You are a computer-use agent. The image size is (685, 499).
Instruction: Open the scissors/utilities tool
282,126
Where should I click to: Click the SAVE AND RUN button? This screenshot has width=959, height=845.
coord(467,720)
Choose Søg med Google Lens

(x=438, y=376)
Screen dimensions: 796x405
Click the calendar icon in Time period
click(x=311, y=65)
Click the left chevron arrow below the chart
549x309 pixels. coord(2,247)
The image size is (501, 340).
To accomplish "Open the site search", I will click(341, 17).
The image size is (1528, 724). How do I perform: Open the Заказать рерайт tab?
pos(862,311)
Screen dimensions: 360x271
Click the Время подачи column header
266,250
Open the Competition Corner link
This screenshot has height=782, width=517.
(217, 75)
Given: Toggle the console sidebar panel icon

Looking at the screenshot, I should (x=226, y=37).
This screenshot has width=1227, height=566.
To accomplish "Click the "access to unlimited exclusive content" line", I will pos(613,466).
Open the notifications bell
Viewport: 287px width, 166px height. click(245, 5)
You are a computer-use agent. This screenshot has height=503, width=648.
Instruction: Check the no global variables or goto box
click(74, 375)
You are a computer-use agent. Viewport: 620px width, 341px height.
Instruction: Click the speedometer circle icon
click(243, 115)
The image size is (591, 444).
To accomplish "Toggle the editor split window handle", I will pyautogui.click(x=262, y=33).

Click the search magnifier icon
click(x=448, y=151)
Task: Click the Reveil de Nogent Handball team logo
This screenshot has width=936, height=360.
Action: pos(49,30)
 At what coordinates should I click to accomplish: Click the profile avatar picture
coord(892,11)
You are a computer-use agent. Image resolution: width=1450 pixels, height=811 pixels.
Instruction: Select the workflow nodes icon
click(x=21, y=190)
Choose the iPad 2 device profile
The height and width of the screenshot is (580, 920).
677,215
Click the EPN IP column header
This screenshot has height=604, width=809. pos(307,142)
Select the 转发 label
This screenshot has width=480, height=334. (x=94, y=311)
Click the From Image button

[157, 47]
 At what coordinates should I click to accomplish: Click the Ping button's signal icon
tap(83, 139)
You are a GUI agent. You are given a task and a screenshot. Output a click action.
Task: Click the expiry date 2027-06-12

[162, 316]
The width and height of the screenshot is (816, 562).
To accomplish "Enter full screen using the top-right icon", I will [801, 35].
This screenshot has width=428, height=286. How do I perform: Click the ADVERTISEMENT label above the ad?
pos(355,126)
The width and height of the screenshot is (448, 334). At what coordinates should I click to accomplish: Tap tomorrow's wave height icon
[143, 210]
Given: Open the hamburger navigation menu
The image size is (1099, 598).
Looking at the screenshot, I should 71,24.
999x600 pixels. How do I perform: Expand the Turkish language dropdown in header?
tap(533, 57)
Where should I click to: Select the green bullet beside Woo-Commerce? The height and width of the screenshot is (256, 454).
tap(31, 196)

··········

> _Exercise_:
Include the first line of the listing, the line with "You are a computer-use agent. This", and every line between them, each repeated exactly, and output only those.

> _Reply_:
You are a computer-use agent. The image size is (685, 499).
Instruction: Open the scissors/utilities tool
282,126
Where should I click to: Click the SAVE AND RUN button? This screenshot has width=959, height=845.
coord(467,720)
Choose Søg med Google Lens

(x=438, y=376)
Screen dimensions: 796x405
Click the calendar icon in Time period
click(x=311, y=65)
Click the left chevron arrow below the chart
549x309 pixels. coord(2,247)
The image size is (501, 340).
To accomplish "Open the site search", I will click(341, 17).
The image size is (1528, 724). How do I perform: Open the Заказать рерайт tab?
pos(862,311)
Screen dimensions: 360x271
Click the Время подачи column header
266,250
Open the Competition Corner link
This screenshot has height=782, width=517.
(217, 75)
Given: Toggle the console sidebar panel icon

Looking at the screenshot, I should (x=226, y=37).
This screenshot has width=1227, height=566.
To accomplish "Click the "access to unlimited exclusive content" line", I will pos(613,466).
Open the notifications bell
Viewport: 287px width, 166px height. click(245, 5)
You are a computer-use agent. This screenshot has height=503, width=648.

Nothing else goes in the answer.